- **LISTED ENTRIES**:
------------------------------

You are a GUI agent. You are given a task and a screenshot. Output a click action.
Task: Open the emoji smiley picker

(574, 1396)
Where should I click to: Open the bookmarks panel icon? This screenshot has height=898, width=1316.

------------------------------

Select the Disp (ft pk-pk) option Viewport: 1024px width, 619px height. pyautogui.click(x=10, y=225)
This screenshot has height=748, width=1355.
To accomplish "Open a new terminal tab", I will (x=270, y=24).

------------------------------

- **WORK ITEM**: Only a number is wanted here: how many lines of the material contain the string "This".

- **SOLVED PROBLEM**: 2